The site will be built up for basic overhaul of GE90 engine nacelles by mid-2012. However, the facility has yet to be equipped for full overhaul tasks such as composite repairs, which require an autoclave. Lufthansa Technik also extended its partnership with Riyadh-based NAS Holding in November to jointly offer MRO services to Saudi Arabian operators. Since September 2010, the companies have been co-operating to set up NAS Tech, which focuses on maintenance and smaller overhauls, while the German company provides engine and component support for NAS Air's fleet.
SPACE FOR GROWTH
Goodrich opened a dedicated service centre and overhaul shop for engine nacelles, electronic components, evacuation and cargo loading systems in Dubai in 2008. The 11,600m² facility offers enough space for business growth in the next three to five years, says Joel Haldemann, vice-president, MRO Europe, Middle East and Africa.

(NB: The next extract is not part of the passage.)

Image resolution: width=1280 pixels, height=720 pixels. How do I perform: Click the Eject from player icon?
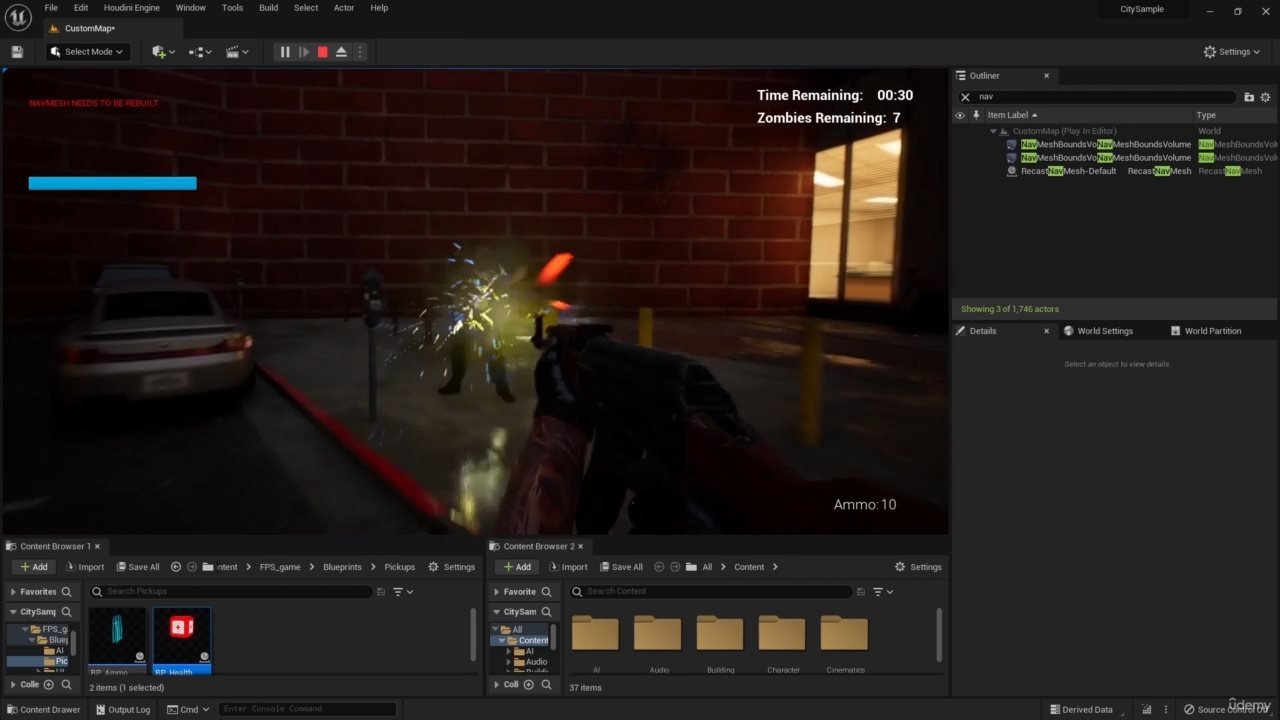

Nacelle MRO is a growth area
About 85 staff work at the site, rising to 90-100 in the next 10 to 15 months, he says. The main growth area will be engine control electronics, and Goodrich plans to add another test rig.
However, the United Arab Emirates' first dedicated landing gear shop, which Goodrich wanted to set up with Mubadala Aerospace, has been put on hold. At the Farnborough air show in 2010, the partners agreed to open an MRO facility for undercarriages of Airbus and Boeing aircraft, including A380s and 777s, in Al Ain, Abu Dhabi, in 2012.

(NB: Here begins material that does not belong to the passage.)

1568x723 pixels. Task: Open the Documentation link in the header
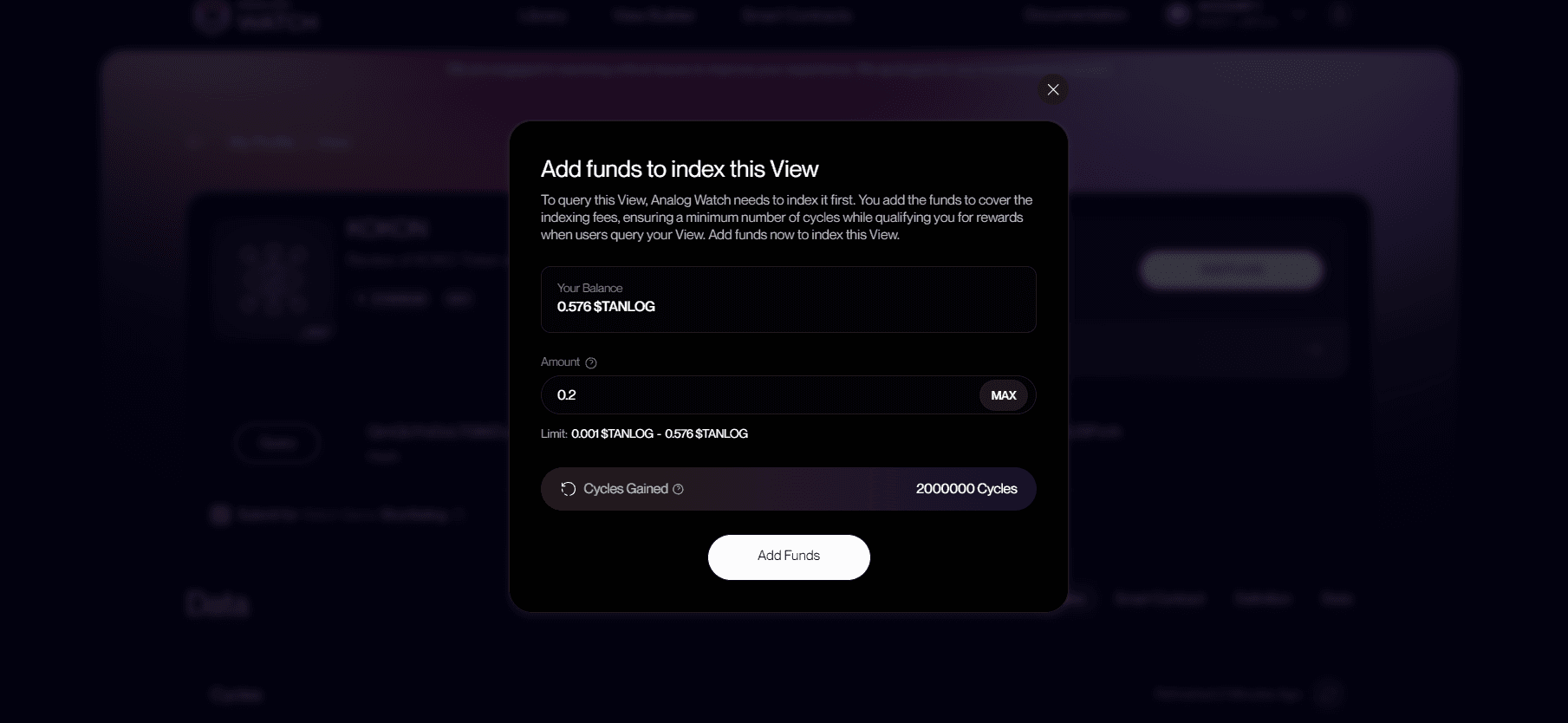(1075, 15)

"We recently postponed the discussion with Mubadala on this project for the moment," says Haldemann. He declines to specify reasons why the projected has been halted, but says the two companies remain partners and are holding "other discussions" about joint projects. The outcome will be revealed in "the next few months", Haldemann adds.
While the MRO industry in the UAE has not suffered a major impact from the political unrest across the region during the past year, companies with custom in other Arabian countries have nevertheless felt the impact. AFI KLM E&M recorded 10% lower revenues in the MENA region until the third quarter of 2010, before the situation improved again later in the year.
However, political changes have also led to fresh business opportunities, says Benbrahim. "Now things are much better. These countries and airlines need their operations to come back to business."
AFI KLM E&M recently reactivated a support agreement with Tripoli-based Afriqiyah Airways and signed a new MRO partnership with its sister carrier Libyan Airlines.
Especially in those countries where the public demonstrations led to more promising governments, it seems the right time for foreign companies to build bridges with the new administrations.